== What to do ==
a - Please update the stretch of the passage on The Return from "Other threads within" through "episode in mind.", replacing "isolated sequences" with "standalone sequences" and changing nothing else.
b - Write the next paragraph of the passage on The Return, following on from its final sentence.

== Excerpt to read ==
Other threads within The Return also stand out to me as “isolated sequences”, shot in such a way that they could be dropped in as and when they were required, without impacting on the main storylines. Jerry Horne’s drug-addled woodland misadventures spring immediately to mind, as do Dr. Jacoby’s anti-capitalist web broadcasts and the reaction shots of his loyal viewer Nadine. The Roadhouse scenes too – both the bands performing and the vignettes that take place in the red leather booth – seem to be created as texture to sprinkle rather than being written with a specific episode in mind.
Again, I’m not saying that I don’t enjoy these asides. They are fantastic for adding color and lending The Return a beautiful, unusual rhythm. But I do think they were created to fit a working method rather than to drive plot. There are exceptions – Richard Horne’s Roadhouse booth sequence established his nasty credentials in a terrifying and efficient manner. But I think we’d be crazy to expect the “zebra” banter between two strung out ‘Sparkle’ chicks or the soapy nonsense of Abbie, Natalie, Angela, Clark, Mary and Trick to pay off in any real plot progression. These are decorative rather than structural elements.
None of this detracts from the show. Every episode leaves my head spinning, crammed full of exciting imagery and strange ideas. Every week I am stunned at the incredible, powerful performances Lynch elicits from his cast. But I’m not convinced that every moment and every element can be analyzed as a key plot point. In Lynch-land, details are symbols placed to convey ideas and feelings, rather than signposts to progress the narrative. This is a show coming from the same man who gave us Eraserhead, after all.

== Supplied data ==
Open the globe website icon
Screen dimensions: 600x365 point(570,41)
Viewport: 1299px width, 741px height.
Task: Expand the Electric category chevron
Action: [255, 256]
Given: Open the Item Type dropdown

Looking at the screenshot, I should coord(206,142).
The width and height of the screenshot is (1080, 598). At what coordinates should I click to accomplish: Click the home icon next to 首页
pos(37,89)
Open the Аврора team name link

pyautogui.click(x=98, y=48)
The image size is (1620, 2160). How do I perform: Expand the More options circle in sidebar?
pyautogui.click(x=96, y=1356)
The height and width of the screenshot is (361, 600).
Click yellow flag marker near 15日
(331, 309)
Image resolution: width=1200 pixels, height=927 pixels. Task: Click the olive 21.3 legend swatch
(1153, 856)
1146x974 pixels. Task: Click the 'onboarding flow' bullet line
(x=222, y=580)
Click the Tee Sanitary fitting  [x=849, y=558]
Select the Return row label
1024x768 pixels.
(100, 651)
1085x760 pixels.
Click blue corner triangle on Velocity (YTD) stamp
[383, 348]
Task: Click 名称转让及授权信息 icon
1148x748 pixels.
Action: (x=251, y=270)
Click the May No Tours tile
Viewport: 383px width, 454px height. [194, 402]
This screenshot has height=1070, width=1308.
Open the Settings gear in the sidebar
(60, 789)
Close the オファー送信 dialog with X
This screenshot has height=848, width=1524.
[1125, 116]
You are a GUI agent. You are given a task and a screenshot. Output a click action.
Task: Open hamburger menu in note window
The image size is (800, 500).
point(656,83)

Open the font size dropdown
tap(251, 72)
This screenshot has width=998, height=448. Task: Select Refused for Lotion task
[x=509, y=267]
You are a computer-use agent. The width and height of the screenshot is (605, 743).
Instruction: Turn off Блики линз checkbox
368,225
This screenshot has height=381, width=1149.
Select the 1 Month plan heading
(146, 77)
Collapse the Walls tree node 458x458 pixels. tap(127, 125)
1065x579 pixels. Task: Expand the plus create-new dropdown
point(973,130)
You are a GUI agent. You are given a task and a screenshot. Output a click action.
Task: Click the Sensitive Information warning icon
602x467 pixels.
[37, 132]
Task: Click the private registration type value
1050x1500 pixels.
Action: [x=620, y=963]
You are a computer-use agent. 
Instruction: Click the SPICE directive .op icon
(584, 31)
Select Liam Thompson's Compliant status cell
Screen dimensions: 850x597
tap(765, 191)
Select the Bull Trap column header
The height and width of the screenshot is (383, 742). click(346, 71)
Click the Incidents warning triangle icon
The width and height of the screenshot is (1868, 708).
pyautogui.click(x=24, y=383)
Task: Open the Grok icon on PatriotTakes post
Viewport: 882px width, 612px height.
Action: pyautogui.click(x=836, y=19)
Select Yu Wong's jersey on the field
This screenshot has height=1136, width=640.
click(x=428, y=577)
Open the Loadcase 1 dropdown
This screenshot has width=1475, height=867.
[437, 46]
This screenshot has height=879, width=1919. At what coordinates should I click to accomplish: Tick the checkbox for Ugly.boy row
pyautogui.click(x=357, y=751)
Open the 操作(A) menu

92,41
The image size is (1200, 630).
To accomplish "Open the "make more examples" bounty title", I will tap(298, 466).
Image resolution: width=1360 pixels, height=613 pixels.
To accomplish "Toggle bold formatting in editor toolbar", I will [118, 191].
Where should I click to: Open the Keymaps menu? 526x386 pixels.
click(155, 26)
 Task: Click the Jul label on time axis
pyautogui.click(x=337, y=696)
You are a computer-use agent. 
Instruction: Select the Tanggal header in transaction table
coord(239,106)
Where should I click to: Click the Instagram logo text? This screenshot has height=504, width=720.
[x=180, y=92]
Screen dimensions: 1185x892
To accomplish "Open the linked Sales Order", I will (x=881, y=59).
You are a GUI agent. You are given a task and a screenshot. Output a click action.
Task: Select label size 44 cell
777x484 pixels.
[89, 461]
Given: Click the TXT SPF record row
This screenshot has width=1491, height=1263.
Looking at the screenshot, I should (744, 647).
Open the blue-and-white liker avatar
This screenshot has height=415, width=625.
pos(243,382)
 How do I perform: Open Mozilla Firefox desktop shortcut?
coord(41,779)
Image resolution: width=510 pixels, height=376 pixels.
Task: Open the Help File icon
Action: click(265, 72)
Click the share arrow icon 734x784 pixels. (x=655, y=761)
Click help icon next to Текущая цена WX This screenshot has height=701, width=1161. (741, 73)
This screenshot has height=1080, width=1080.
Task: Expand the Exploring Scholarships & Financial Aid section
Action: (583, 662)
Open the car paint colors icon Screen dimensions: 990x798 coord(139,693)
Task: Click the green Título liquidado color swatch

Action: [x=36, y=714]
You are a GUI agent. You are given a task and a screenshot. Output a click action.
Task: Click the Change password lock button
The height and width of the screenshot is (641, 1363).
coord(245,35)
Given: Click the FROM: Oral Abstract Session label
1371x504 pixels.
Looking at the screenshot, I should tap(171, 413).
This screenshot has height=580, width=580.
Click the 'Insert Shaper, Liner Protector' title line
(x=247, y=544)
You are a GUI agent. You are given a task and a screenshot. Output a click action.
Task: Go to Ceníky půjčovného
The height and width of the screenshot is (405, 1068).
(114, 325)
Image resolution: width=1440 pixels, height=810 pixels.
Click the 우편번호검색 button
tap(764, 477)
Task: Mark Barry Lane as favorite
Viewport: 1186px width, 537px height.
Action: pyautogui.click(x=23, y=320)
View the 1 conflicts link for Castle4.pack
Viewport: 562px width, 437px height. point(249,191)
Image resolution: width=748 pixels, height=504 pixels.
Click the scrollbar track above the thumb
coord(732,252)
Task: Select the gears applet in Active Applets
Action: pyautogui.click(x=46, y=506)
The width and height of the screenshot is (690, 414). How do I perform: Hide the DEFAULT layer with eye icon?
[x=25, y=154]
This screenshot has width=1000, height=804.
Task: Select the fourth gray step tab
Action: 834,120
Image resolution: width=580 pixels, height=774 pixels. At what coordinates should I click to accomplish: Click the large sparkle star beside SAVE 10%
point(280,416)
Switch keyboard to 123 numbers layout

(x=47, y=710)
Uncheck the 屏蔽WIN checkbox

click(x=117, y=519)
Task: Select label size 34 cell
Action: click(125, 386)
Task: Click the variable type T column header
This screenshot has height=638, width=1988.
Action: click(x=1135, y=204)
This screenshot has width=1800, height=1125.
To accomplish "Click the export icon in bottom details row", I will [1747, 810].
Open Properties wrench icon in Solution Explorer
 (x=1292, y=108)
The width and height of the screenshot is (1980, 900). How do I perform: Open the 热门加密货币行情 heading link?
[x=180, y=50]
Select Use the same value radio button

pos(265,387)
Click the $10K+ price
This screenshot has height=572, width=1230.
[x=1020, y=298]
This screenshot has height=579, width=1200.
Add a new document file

== Numbered responses ==
a -
Other threads within The Return also stand out to me as “standalone sequences”, shot in such a way that they could be dropped in as and when they were required, without impacting on the main storylines. Jerry Horne’s drug-addled woodland misadventures spring immediately to mind, as do Dr. Jacoby’s anti-capitalist web broadcasts and the reaction shots of his loyal viewer Nadine. The Roadhouse scenes too – both the bands performing and the vignettes that take place in the red leather booth – seem to be created as texture to sprinkle rather than being written with a specific episode in mind.

b -
I could be wrong. In some ways I’d love to find that we were seeing a glimpse of the finale when Hawk explored Glastonberry Grove in the opening double-bill. And it would be mind-blowing to discover that the Fat Trout telegraph pole’s magical relocation to a busy crossing in Twin Peaks means the whole series takes place in the mind of missing agent Chet Desmond. But I don’t think these inconsistencies will pay off like that. I think they’re just that – inconsistencies. Glitches in the story-telling matrix.
So, if I’m right about this stuff, what does it mean? Does it make the show any less wonderful? Not for me, it doesn’t detract from my enjoyment at all. But it might mean we should cool our jets about picking every tiny detail apart (fun though that is). And it almost certainly means that we should acknowledge that continuity simply isn’t always an important consideration for Lynch when he’s telling a story. Irregularities that may seem to suggest alternate realities or asynchronous timelines, might simply be symptomatic of a freeform, idiosyncratic approach to storytelling. Rather than bracing ourselves for Shayamanlan-esque revelations to come, we should maybe just “savor the Bordeaux”. Some of this is artistic choice on Lynch’s part, for sure. But some of it is born out of necessity in such a sprawling, challenging project and yet more is (let’s be honest) probably down to simple, human mistakes. Should we tie ourselves in knots, agonizing over screenshots, trying to pin everything down to a single “unified theory”? Probably not. Will we stop? No way! Not me anyway.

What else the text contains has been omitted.